The parkway Phelps recommended was never authorized or built, but parks have been acquired along much of the route he suggested.
The First Automobile Ordinance
Phelps vision of automobiles, transcontinental highways and “Greater Grand Rounds” is not surprising given his early adoption of the automobile himself.
Phelps first appearance before the park board, more than a year before he was elected to be a park commissioner, was on behalf of the Automobile Club of Minneapolis. On May 7, 1903 Phelps requested permission for the club to have an automobile hill-climbing contest on the steep hill on Kenwood Parkway near Spring Lake. Hill-climbing contests were an early form of car racing, seeing whose car could climb a steep hill in the shortest time. As an inducement for approval of the club’s request perhaps, Phelps invited park commissioners and friends to attend the contest and afterwards be given a ride by automobile around the parkways.

1903 Model A Ford. It also came in a two-seat version. It was manufactured only in red. It had a top speed of 28 mph. (americanfords.com)
Phelps’s request for use of the parkway was approved, but he may have gotten more than he bargained for.
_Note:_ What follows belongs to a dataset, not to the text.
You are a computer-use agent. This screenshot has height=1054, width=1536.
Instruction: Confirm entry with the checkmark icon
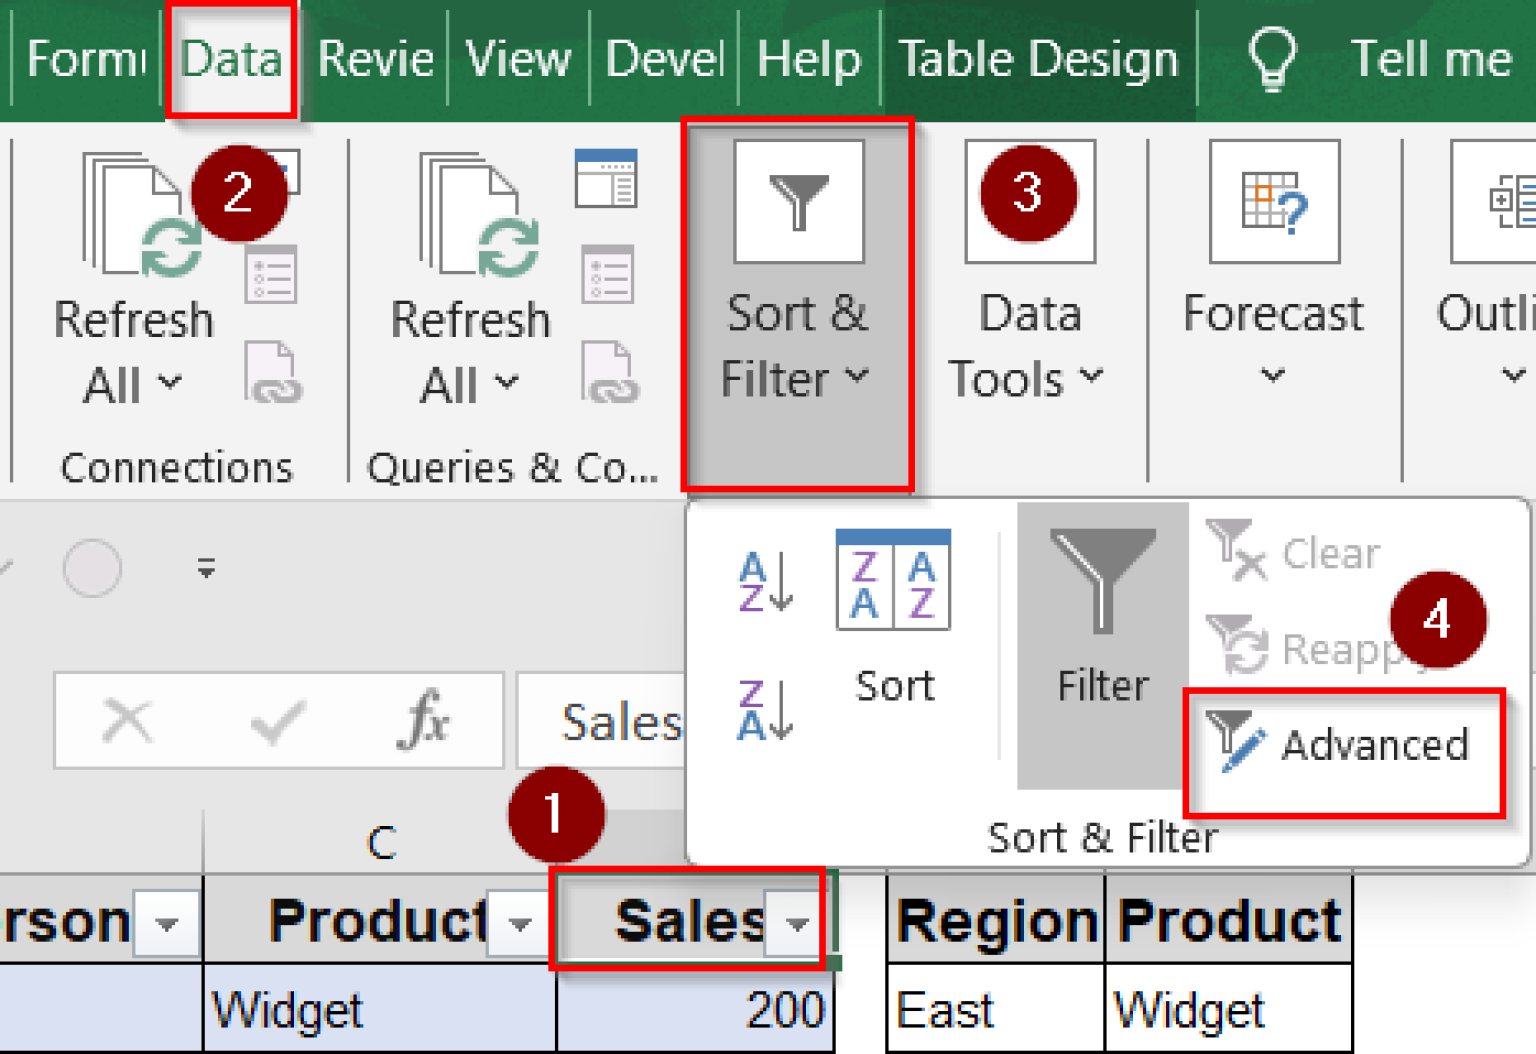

Immediately following approval of his request, the board directed the Privileges and Entertainments Committee to meet with the City Council Committee on Ordinances to develop an ordinance governing the use of automobiles in parks.
The park board subsequently passed an automobile ordinance on June 20, 1903. The ordinance restricted automobile speeds to 15 miles per hour, required that each car powered by gasoline have a muffler, that each car have a bell or horn, and a have at least one lighted lamp if operated after dark. In addition,
“Every person operating an automobile shall stop upon request or signal from any person in charge of a horse or horses, and shall also stop whenever a horse or horses show signs of fright at the automobile.”
Anyone convicted of violating the ordinance was subject to a fine of $2-$100 and, if in default of payment of a fine, imprisonment in the City Work House for a period of up to 90 days.
To give you some idea of how new cars were at the time, the Ford Motor Company was incorporated only four days before the park board’s automobile ordinance was passed in June 1903 and Ford’s first three Model A’s were manufactured the next month. The success of those vehicles is still evident in Minneapolis where we refer to the Ford Dam and Ford Bridge, named for their proximity to and relationship with the Ford assembly plant in St Paul. The construction of the Ford Bridge made Minnehaha Park easily accessible to St. Paulites.